What you need to do
Please, from the entries below, transcribe exactly the lines that begin at the line with "Choose the theater masks icon" and end at the line with "Click the Drip! droplet icon", without the pictures.

Data for this exercise
◇ ◇ ◇ ◇
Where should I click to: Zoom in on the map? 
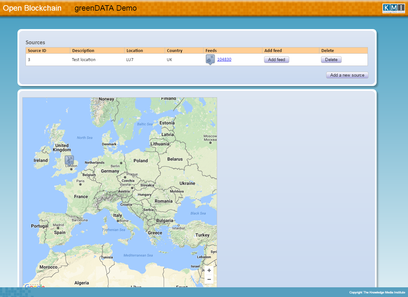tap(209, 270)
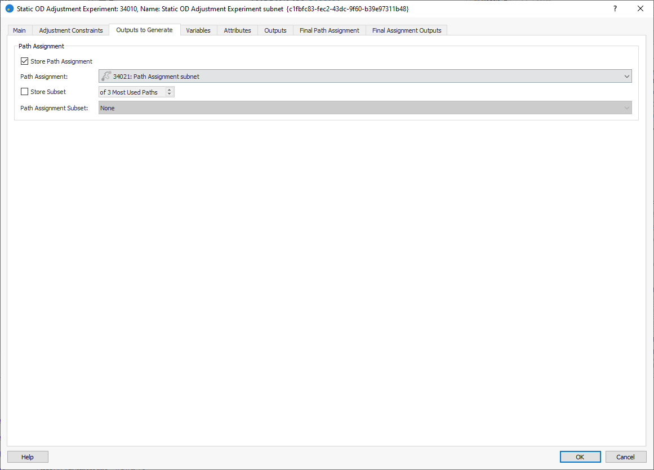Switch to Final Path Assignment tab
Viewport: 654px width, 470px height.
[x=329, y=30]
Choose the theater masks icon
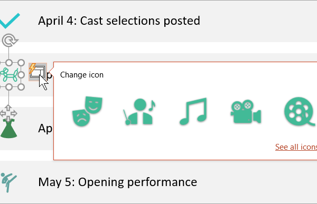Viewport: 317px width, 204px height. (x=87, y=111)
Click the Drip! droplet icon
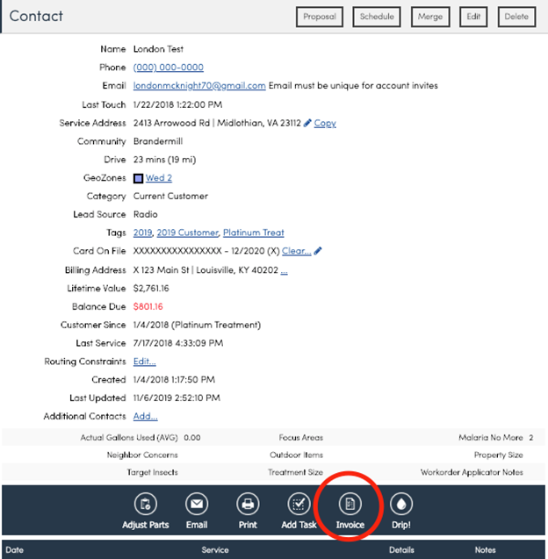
◇ ◇ ◇ ◇
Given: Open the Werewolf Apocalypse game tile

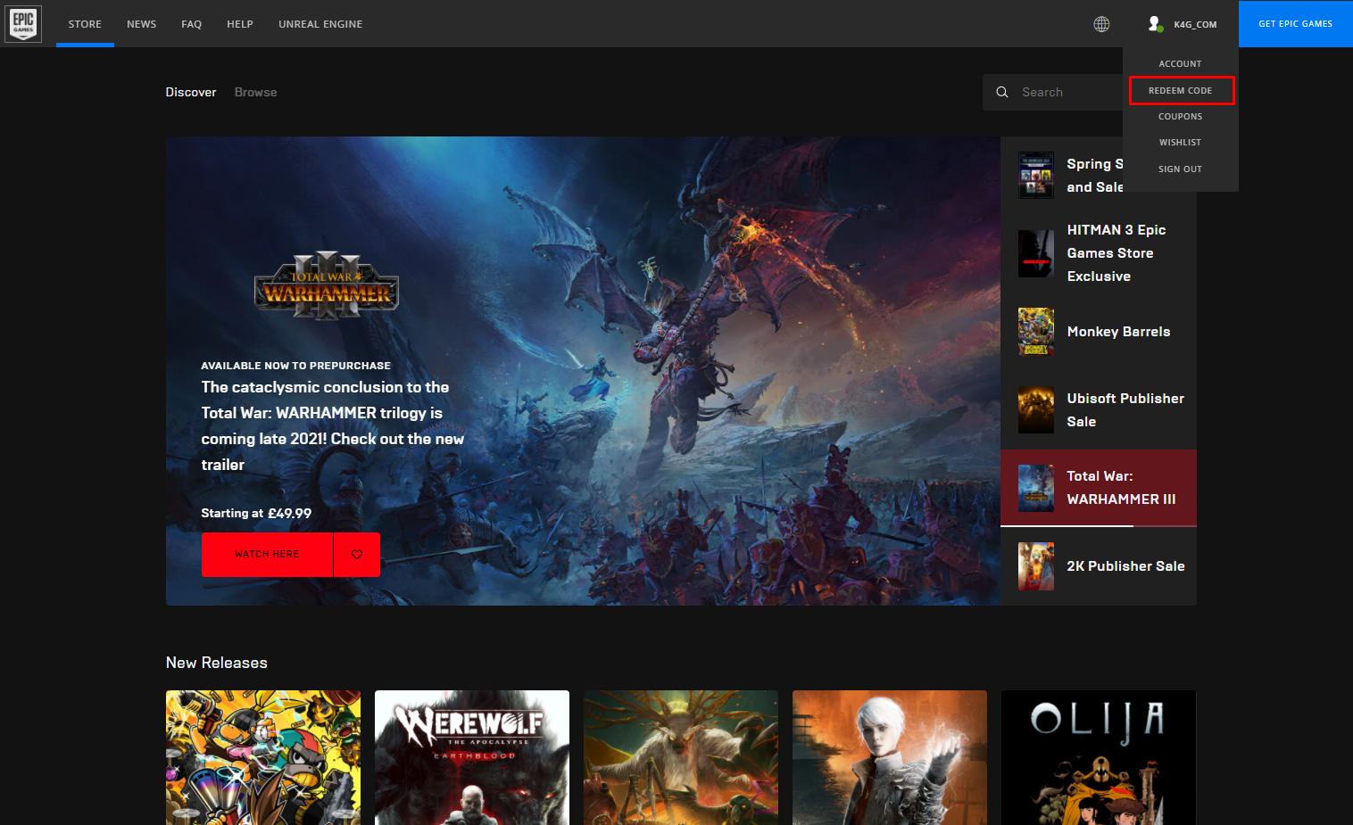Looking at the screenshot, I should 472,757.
◇ ◇ ◇ ◇
Result of the task
Choose the theater masks icon
Viewport: 317px width, 204px height. (x=87, y=111)
Click the Drip! droplet icon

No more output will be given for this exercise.